Sum and Sumx are functions that often founded to be misleading for many Power BI users. As both functions are doing the aggregation, it seems a bit confusing what is the actual difference between these two. There are many blog posts and articles about each function. I always explain the difference with simple demos in my courses and presentations, and people find it easy to understand. So, I thought better to write it in a blog post for everyone to read. If you want to learn more about Power BI, read Power BI from Rookie to Rock Star book.
SUM is a simple aggregation function. It summarizes a value based on a filter context. For example, if I have a measure like:
Sum of Sales = SUM(FactInternetSales[SalesAmount])
This measure is simply calculating the summarized value of the SalesAmount across the entire fact table when there is no filter selected. And if I have a filter somewhere in my visualization, then it will calculate the sum of the filtered context;
All other aggregation functions are also working the same; Average, Min, Max, Count, and etc.
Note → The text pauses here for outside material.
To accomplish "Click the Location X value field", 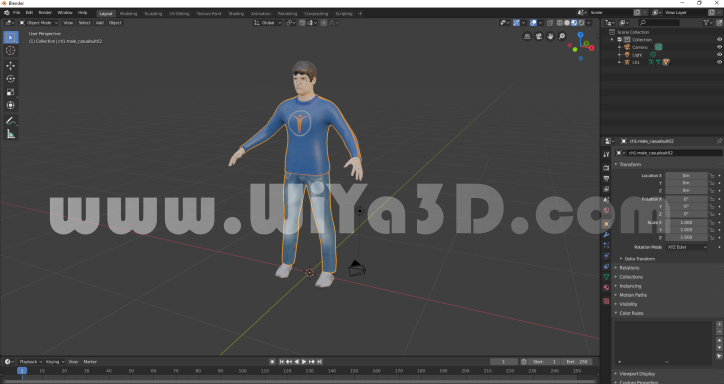I will point(686,176).
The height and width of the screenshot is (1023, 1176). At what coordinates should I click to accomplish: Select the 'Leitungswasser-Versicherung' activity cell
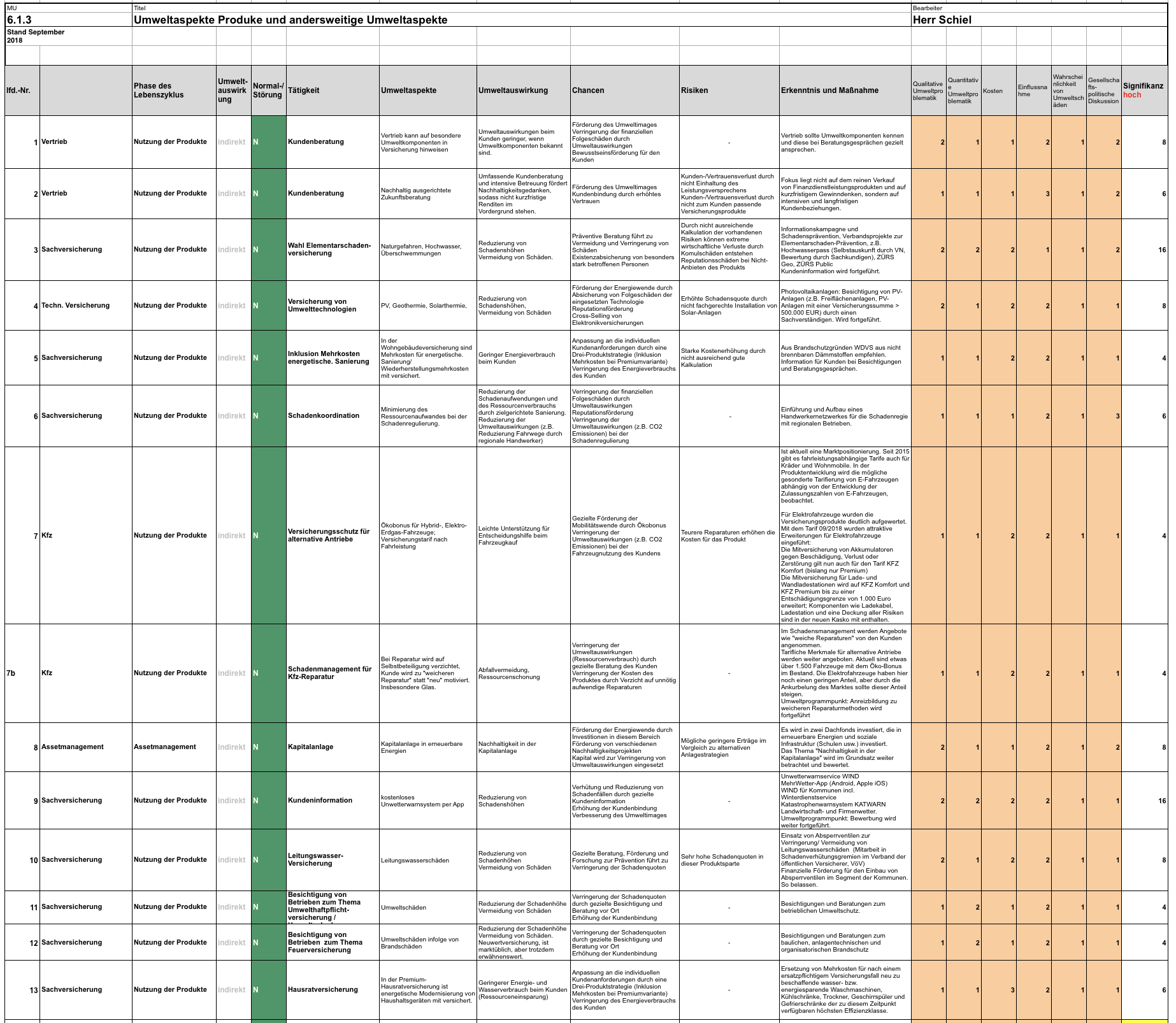[316, 859]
Now let’s see when SUM functions fall short.
Let’s now calculate the sum of margin, which is: the sum of sales minus cost. This calculation is considering that we do NOT have a column as a margin in our model, and we do not want to create that column. Let’s see how it is possible through a measure to calculate the sum of Margin.
Margin calculation is: SalesAmount – TotalProductCost
But you cannot write a measure like below:
In fact, when you start writing that measure, you don’t even get the DAX intelligence for the second part of your expression:
DAX intellisence doesn’t show the TotalProductCost column from the FactInternetSales table, but the column is definitely in the table. The intelligence in DAX is always reliable, If it doesn’t allow you to write something somewhere, it means based on the structure of your expression or functions that you’ve used, it is not probably the right place to write it. So why you cannot write such a simple statement?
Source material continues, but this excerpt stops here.